Stored data
--------------------------------

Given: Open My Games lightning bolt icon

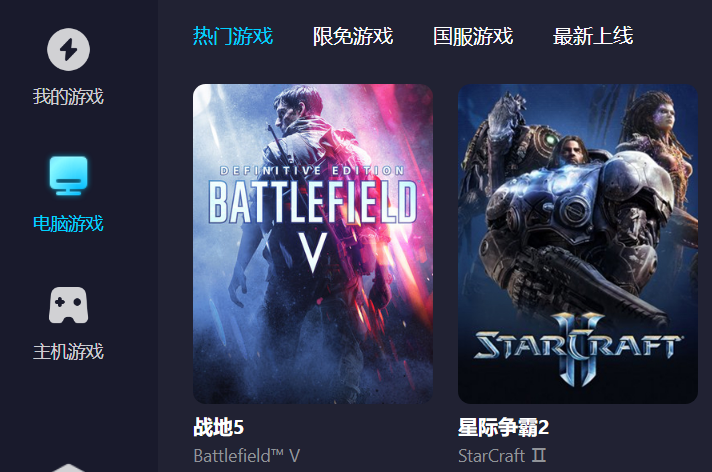Looking at the screenshot, I should click(x=68, y=50).
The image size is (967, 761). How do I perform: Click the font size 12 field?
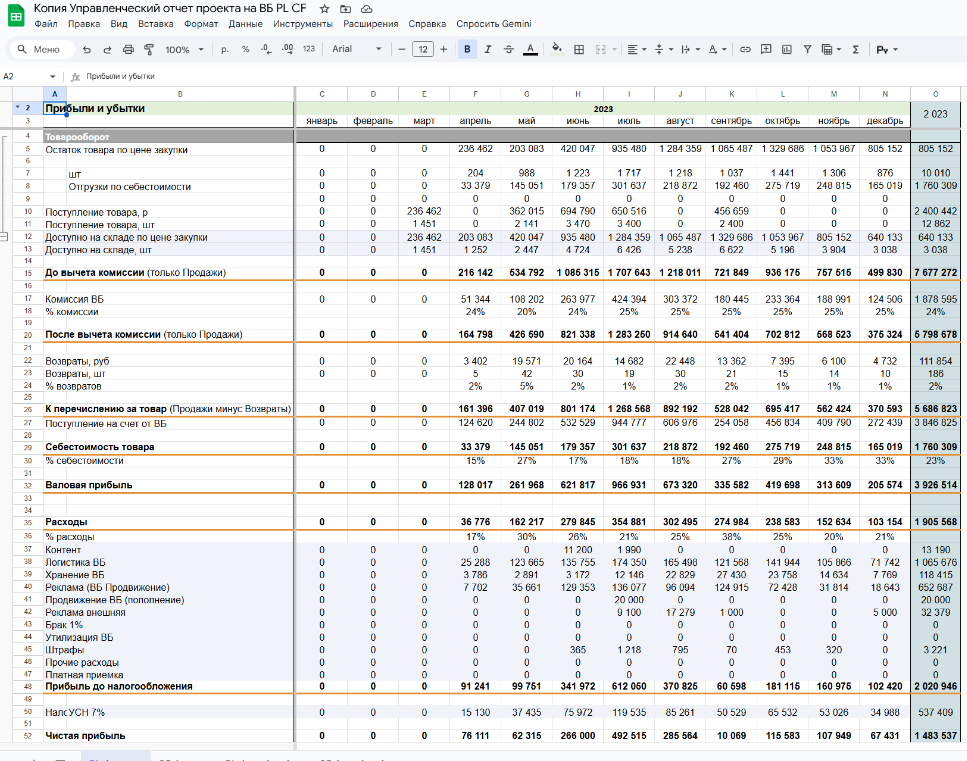tap(422, 49)
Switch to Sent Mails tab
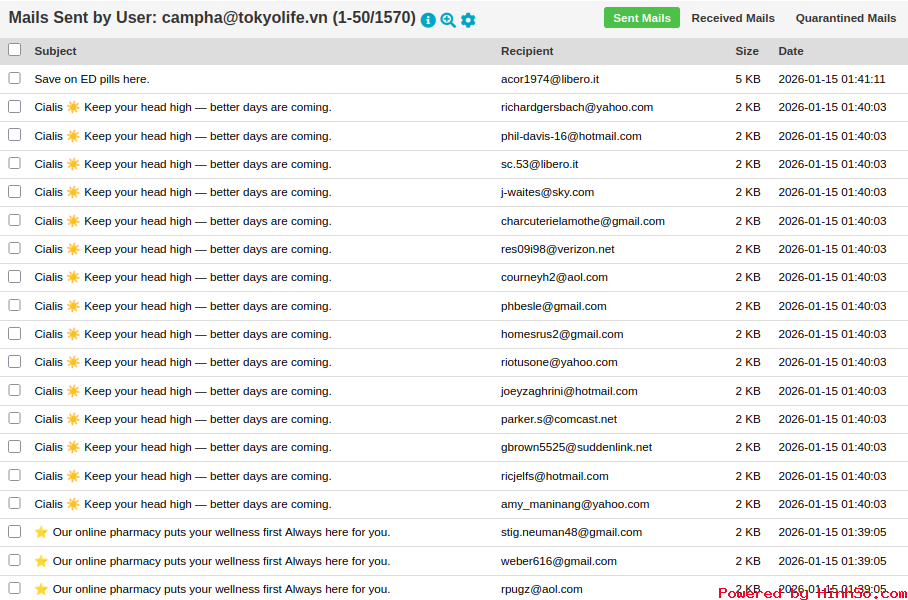 pos(641,18)
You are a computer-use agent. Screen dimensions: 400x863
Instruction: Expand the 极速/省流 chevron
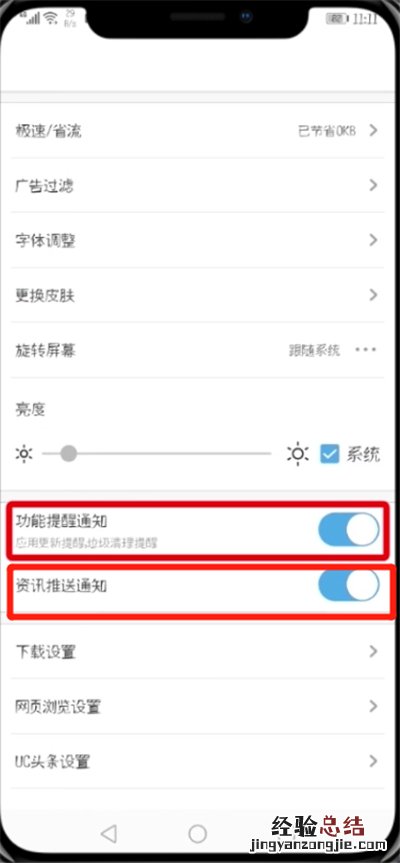tap(374, 130)
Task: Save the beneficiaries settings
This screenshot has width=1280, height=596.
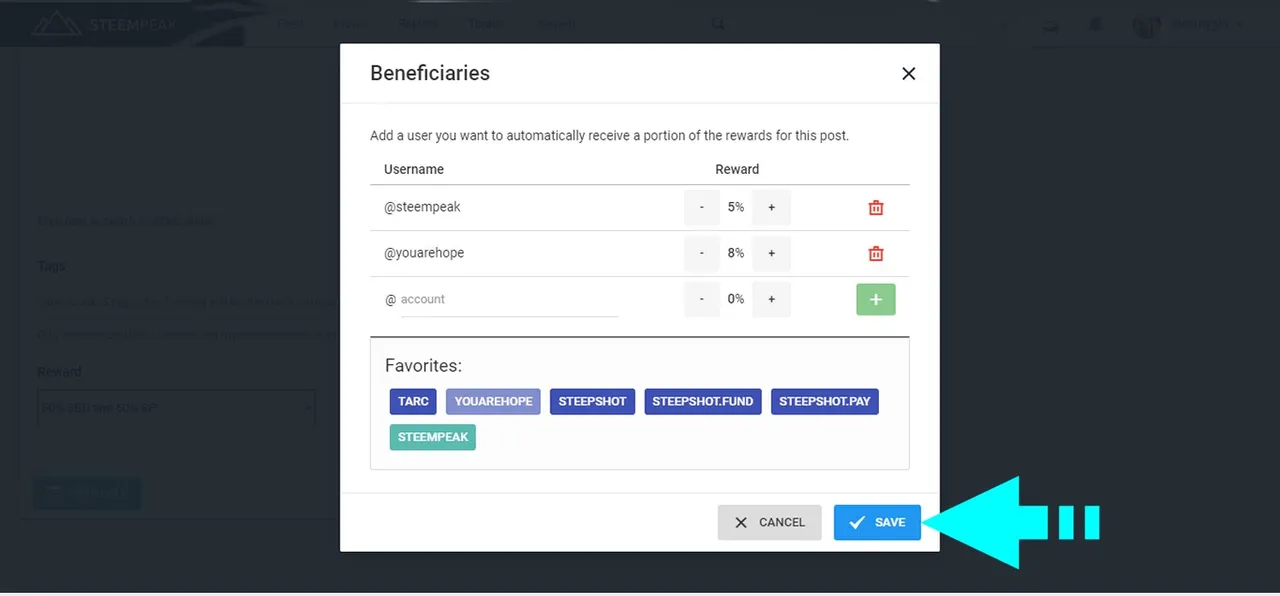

--------------------------------

For this exercise, the lines from the one containing "You are a computer-use" through the last line of the entries above are to be output exactly, both included, and pictures are skipped.

You are a computer-use agent. Screen dimensions: 400x863
Instruction: Expand the 极速/省流 chevron
tap(374, 130)
Task: Save the beneficiaries settings
This screenshot has width=1280, height=596.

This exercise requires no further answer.